The ultimate outcome was perhaps the most inevitable of all. Our species is split, and extremely unevenly. The majority are the new generation of what used to be called smartphone zombies, and how eerily prescient that term seems now. Staring into a digital space unique to themselves, hands relaxed at their sides at last, with no more awareness of the world around them when awake than when asleep. Being told not just what to think and feel, but what to see and hear too, they are the realised dream of the autocrat. Entire political systems have shrivelled into single-party states, without fanfare or revolt. Children have become passive. Adults have become slaves to both distraction and information.

They vote in unison, and do almost every other thing in an isolation constructed from walls that are strictly their own.

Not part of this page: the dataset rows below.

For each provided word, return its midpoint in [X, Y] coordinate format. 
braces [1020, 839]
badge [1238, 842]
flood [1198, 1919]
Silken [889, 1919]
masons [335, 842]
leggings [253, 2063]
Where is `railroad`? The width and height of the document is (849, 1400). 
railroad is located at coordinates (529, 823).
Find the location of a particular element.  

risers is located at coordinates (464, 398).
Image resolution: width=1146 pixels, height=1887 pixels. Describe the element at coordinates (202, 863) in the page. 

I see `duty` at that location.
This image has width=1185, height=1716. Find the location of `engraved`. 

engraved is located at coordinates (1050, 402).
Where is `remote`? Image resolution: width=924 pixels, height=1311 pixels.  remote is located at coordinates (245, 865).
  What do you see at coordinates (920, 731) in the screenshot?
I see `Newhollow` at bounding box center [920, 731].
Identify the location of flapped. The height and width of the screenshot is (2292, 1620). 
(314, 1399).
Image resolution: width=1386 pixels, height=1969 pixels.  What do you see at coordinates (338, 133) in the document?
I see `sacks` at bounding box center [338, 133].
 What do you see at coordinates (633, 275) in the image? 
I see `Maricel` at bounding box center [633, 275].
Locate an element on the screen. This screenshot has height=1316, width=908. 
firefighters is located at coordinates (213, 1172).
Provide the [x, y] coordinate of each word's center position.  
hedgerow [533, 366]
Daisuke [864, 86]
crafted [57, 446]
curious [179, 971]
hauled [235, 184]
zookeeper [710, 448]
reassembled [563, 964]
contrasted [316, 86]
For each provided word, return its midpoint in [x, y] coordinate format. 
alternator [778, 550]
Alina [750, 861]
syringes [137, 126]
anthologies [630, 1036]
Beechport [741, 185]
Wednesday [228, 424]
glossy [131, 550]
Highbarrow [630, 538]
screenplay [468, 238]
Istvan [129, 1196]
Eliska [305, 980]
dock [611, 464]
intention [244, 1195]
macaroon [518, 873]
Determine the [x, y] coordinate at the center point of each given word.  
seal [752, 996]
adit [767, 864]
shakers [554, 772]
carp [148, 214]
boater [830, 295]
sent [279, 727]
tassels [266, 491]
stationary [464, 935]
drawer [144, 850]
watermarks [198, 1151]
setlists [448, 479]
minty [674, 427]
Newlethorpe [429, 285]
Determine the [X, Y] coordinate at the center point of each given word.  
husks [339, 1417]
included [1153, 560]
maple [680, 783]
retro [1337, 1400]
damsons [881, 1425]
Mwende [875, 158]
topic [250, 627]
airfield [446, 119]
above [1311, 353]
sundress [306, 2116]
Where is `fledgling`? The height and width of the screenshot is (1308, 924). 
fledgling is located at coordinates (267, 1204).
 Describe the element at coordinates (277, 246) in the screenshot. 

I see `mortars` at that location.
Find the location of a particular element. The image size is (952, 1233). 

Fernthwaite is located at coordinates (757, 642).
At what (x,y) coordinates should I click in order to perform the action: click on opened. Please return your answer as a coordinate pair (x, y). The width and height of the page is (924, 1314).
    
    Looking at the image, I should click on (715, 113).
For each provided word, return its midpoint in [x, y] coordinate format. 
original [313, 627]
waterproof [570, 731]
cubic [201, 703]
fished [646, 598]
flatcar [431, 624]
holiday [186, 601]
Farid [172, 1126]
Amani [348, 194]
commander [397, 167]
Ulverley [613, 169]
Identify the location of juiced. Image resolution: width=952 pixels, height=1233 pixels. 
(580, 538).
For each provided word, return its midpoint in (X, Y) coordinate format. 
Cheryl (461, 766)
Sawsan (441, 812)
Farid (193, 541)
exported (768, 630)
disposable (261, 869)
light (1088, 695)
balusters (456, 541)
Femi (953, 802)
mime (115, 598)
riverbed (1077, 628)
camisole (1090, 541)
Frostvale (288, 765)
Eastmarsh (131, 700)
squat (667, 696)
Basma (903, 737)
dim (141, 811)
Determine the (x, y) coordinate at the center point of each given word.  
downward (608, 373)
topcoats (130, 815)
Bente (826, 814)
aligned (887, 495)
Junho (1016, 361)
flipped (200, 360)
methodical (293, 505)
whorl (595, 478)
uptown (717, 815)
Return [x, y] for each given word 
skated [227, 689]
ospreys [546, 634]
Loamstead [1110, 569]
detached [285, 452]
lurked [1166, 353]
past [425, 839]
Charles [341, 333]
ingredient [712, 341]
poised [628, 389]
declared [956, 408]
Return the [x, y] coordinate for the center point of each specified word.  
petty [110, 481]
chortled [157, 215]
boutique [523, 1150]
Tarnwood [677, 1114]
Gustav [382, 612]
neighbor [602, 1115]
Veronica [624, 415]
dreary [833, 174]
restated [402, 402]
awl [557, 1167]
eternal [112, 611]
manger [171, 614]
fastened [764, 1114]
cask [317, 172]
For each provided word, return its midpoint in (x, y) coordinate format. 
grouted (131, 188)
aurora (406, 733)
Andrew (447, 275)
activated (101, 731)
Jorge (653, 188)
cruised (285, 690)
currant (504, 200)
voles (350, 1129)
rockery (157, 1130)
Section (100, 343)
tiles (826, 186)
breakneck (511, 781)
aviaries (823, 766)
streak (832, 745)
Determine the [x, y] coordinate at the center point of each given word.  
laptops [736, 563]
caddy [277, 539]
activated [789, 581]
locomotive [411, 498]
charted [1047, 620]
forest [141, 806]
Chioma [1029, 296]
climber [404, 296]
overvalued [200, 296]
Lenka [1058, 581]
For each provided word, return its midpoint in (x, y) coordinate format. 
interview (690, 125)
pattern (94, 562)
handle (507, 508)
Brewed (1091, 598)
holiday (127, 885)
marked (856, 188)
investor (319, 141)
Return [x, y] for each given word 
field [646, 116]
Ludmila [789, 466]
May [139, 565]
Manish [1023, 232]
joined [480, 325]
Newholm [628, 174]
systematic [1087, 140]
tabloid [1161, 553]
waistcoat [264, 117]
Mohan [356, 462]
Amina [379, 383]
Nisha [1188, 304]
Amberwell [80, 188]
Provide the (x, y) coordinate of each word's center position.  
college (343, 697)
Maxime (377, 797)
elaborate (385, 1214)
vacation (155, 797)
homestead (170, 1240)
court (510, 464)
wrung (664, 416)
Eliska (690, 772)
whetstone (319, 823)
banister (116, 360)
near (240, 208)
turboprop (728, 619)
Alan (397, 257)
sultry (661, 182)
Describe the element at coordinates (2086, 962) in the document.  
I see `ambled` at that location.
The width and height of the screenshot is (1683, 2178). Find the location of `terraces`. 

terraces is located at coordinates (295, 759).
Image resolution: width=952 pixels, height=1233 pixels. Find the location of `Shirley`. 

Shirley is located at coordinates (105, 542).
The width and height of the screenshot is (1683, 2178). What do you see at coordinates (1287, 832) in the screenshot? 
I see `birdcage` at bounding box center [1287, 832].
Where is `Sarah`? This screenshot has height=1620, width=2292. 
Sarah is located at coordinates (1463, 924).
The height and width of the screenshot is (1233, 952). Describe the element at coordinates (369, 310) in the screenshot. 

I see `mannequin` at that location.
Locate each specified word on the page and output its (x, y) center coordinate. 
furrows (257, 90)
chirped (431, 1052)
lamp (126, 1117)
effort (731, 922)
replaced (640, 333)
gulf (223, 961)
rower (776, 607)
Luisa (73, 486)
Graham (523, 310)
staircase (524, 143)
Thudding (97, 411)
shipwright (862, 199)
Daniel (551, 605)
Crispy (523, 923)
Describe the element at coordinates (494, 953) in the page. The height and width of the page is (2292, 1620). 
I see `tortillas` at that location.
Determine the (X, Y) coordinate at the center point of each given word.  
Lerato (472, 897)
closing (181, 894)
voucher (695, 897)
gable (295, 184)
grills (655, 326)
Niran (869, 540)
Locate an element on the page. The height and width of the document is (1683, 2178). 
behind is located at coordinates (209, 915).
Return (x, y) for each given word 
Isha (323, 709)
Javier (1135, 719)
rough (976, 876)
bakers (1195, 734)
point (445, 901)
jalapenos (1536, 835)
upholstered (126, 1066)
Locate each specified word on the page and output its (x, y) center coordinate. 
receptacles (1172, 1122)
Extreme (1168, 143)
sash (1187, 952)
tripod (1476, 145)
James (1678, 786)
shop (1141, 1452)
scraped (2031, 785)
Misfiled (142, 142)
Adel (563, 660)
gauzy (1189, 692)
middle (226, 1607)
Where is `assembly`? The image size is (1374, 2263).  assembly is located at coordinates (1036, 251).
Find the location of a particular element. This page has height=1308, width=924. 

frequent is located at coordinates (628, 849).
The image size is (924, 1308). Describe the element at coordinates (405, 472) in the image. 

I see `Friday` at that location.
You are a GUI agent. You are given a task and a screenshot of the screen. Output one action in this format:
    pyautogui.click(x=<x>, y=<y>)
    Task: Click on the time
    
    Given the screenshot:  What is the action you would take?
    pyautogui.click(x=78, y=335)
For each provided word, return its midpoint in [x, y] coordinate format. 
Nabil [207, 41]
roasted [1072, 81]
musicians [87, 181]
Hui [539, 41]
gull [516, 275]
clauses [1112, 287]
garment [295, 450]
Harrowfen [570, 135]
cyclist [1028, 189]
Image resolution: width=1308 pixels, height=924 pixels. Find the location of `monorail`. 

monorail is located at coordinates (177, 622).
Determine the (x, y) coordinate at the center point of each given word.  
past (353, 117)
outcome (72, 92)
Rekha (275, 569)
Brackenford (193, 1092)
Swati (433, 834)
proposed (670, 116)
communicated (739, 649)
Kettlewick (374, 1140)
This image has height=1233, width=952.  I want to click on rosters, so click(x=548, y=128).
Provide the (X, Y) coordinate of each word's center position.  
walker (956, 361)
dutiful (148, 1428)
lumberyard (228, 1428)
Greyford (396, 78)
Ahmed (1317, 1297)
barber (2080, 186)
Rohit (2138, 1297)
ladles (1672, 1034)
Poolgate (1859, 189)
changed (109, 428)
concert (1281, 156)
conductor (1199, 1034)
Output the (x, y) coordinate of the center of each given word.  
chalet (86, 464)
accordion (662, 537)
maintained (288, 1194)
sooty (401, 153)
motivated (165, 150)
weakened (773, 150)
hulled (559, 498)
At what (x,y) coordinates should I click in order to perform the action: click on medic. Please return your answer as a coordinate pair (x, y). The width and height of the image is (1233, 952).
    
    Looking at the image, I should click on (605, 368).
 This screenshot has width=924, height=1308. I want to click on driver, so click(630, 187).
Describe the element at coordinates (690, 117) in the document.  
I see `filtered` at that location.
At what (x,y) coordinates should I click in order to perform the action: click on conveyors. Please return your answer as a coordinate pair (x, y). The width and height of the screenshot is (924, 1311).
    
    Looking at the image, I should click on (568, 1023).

The filter bubble is a visible thing for them, distorting the world through a microscopic but very real lens, and leaving them always sated, and always dulled. In a way, their thinking has been pushed forward by mere millimetres or centimetres, but far enough to be outside of their own minds. The technology thinks for them, now — or rather, those who control it do.

Then there are the ones outside of the blended physical and digital world, existing only in cold reality alone; the luddites and the squeamish and the would-be resistance. To them, so much is hidden, and thus the truth is laid bare: they live in a world of blank surfaces, and shabby buildings which they know look far better through the filtering eyes of a machine. They live in a world where they hide from a groupthink that begins at the cornea, and whispers into the brain an instant later, with no hope of deflection. They walk down streets inhabited by strangers who can no longer quite see them, and who are no longer quite human.

And there are the genuinely blind, of course, in the physiological sense. Frustrated and locked out in an even more profound way than before, but also born with an immunity against a new type of pathogen that we made ourselves.

In time, they come to think of themselves as lucky.